Let's get to the first point first. The second point will make more sense after.
In 2017, a team of astronomers announced they had discovered a previously unknown cluster of stars. It's called Gaia 1, and it's located about 15,000 light-years away.
There are a couple of odd things about it. Clusters of stars usually come in two flavors. Open clusters tend to have a few hundred to a few thousand stars, are relatively young, and are small, a few light-years across. Globular clusters are bigger, older, and can have hundreds of thousands or even a million stars in them.
Gaia 1 seems to straddle this line. It's about 30 light-years across, making it big, and probably contains enough stars to add up to about 22,000 times the Sun's mass. Stars can have more or less mass than the Sun, but lower-mass stars are more common; that means the cluster probably has more than 22,000 stars in it.
That's a lot for an open cluster, and starts to edge into globular cluster territory. It's also old; judging from the kinds of stars in it (massive stars live fast and die young, so by looking at the most massive stars in a cluster you can estimate its age), it's about 6 billion years old. That's pretty dang old for an open cluster … but globulars tend to be older still. So Gaia 1 is something of a mystery; it's hard to say just what it is.
Worse, this cluster is difficult to study. That too is funny: At its distance, size, and brightness, it should be a pretty obvious object, a staple for both professional and amateur astronomers to observe. So why is it so hard to see, and why was it only discovered just last year?
Because it sits right next to the brightest star in the night sky. This cluster, from our point of view, has the misfortune of being almost entirely drowned out by Sirius! The cluster is so close to the bright star — about 10 arcminutes, or a third the diameter of the Moon on the sky, that the glare from the "Dog Star" swamps it, making it hard to see (I'll note that this is a coincidence; Sirius is about 9 light-years away, so Gaia 1 is far, far in the background, and just happens to lie along the same line of sight).
The cluster was discovered using Gaia, a European Space Agency mission that is cataloguing the distances, positions, and brightnesses of a billion stars in our Milky Way, so that astronomers can better understand the dynamics of our galaxy (that is, how the stars in it move). In this case, astronomers literally counted stars, binning up their positions in the Gaia data and looking for places where there are more stars than you'd expect to see. They did this looking for faint companion satellite galaxies, but instead found Gaia 1 (as well as a second one they called — can you guess? — Gaia 2).

[PROVIDED MATERIAL]
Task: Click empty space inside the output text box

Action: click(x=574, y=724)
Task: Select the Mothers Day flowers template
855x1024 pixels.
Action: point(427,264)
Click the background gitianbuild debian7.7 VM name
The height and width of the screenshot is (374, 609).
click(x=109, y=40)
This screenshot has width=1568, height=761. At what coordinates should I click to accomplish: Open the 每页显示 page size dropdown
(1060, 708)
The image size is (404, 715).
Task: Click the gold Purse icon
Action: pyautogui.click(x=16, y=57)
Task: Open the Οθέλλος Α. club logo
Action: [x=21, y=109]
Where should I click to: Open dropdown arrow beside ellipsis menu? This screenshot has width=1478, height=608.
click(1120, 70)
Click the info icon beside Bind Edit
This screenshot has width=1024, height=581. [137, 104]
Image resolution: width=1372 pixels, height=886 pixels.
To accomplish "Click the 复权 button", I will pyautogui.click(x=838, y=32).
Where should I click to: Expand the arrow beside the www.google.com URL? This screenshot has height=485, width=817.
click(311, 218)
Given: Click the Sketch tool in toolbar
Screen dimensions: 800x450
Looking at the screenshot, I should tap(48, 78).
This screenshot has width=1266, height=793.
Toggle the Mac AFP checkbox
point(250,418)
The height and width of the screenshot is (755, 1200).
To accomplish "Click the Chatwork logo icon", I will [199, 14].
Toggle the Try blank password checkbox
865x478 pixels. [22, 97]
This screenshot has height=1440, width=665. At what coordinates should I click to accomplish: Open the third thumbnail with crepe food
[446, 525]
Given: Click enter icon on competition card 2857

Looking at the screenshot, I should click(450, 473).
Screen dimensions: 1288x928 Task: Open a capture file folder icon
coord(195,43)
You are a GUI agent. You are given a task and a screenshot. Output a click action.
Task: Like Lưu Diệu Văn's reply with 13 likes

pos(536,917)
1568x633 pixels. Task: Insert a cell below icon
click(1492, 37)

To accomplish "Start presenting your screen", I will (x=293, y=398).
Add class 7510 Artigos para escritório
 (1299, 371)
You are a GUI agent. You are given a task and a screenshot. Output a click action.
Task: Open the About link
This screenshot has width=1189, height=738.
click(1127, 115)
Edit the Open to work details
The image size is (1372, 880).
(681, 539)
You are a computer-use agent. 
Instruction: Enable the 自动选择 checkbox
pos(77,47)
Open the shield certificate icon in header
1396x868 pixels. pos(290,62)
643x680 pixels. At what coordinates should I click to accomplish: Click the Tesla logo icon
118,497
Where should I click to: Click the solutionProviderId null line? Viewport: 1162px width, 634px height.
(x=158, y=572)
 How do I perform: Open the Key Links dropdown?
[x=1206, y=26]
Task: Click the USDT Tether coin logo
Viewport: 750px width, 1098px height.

[EXERCISE TASK] Reproduce, word for word, the part of the star cluster text above between "In 2017, a team" and "stars in it.", inclusive.

[REPLY TO THE EXERCISE]
In 2017, a team of astronomers announced they had discovered a previously unknown cluster of stars. It's called Gaia 1, and it's located about 15,000 light-years away.
There are a couple of odd things about it. Clusters of stars usually come in two flavors. Open clusters tend to have a few hundred to a few thousand stars, are relatively young, and are small, a few light-years across. Globular clusters are bigger, older, and can have hundreds of thousands or even a million stars in them.
Gaia 1 seems to straddle this line. It's about 30 light-years across, making it big, and probably contains enough stars to add up to about 22,000 times the Sun's mass. Stars can have more or less mass than the Sun, but lower-mass stars are more common; that means the cluster probably has more than 22,000 stars in it.